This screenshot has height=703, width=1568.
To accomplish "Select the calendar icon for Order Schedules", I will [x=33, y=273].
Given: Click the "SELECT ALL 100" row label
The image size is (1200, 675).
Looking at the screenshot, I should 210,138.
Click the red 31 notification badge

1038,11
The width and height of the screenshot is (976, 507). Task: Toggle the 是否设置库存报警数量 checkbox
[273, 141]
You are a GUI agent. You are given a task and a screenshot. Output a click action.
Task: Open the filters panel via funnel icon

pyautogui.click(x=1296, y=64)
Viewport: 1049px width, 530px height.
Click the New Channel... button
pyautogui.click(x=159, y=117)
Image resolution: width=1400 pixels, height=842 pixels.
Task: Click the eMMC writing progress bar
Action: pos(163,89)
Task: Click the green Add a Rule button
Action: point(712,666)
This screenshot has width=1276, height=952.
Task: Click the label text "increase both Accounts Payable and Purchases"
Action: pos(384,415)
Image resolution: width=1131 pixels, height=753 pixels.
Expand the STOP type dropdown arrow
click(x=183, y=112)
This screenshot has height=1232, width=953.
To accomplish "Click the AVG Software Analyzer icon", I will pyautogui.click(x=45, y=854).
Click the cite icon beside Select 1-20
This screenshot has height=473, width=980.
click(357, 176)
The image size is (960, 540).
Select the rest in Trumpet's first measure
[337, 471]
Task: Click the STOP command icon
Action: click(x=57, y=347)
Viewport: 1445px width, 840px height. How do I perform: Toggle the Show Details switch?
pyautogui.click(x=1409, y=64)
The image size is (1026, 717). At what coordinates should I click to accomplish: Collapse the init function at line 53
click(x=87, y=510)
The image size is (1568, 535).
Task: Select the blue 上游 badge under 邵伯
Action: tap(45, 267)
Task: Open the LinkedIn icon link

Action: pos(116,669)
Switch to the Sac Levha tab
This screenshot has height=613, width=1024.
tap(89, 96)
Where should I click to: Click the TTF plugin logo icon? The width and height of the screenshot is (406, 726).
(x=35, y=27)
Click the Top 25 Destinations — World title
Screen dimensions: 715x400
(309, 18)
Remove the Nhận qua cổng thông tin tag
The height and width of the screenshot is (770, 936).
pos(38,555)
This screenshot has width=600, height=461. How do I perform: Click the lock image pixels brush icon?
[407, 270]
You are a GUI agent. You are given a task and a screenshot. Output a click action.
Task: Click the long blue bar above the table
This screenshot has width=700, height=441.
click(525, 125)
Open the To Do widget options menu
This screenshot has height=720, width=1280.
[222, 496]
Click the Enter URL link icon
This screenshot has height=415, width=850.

+++

**About this exercise:** Please give back, exactly as it stands above, the stretch from the line with "Viewport: 1049px width, 530px height." through the line with "Open the To Do widget options menu", and no line outside it.

**Finished task:**
Viewport: 1049px width, 530px height.
Click the New Channel... button
pyautogui.click(x=159, y=117)
Image resolution: width=1400 pixels, height=842 pixels.
Task: Click the eMMC writing progress bar
Action: pos(163,89)
Task: Click the green Add a Rule button
Action: point(712,666)
This screenshot has width=1276, height=952.
Task: Click the label text "increase both Accounts Payable and Purchases"
Action: pos(384,415)
Image resolution: width=1131 pixels, height=753 pixels.
Expand the STOP type dropdown arrow
click(x=183, y=112)
This screenshot has height=1232, width=953.
To accomplish "Click the AVG Software Analyzer icon", I will pyautogui.click(x=45, y=854).
Click the cite icon beside Select 1-20
This screenshot has height=473, width=980.
click(357, 176)
The image size is (960, 540).
Select the rest in Trumpet's first measure
[337, 471]
Task: Click the STOP command icon
Action: click(x=57, y=347)
Viewport: 1445px width, 840px height. How do I perform: Toggle the Show Details switch?
pyautogui.click(x=1409, y=64)
The image size is (1026, 717). At what coordinates should I click to accomplish: Collapse the init function at line 53
click(x=87, y=510)
The image size is (1568, 535).
Task: Select the blue 上游 badge under 邵伯
Action: tap(45, 267)
Task: Open the LinkedIn icon link

Action: pos(116,669)
Switch to the Sac Levha tab
This screenshot has height=613, width=1024.
tap(89, 96)
Where should I click to: Click the TTF plugin logo icon? The width and height of the screenshot is (406, 726).
(x=35, y=27)
Click the Top 25 Destinations — World title
Screen dimensions: 715x400
(309, 18)
Remove the Nhận qua cổng thông tin tag
The height and width of the screenshot is (770, 936).
pos(38,555)
This screenshot has width=600, height=461. How do I perform: Click the lock image pixels brush icon?
[407, 270]
You are a GUI agent. You are given a task and a screenshot. Output a click action.
Task: Click the long blue bar above the table
This screenshot has width=700, height=441.
click(525, 125)
Open the To Do widget options menu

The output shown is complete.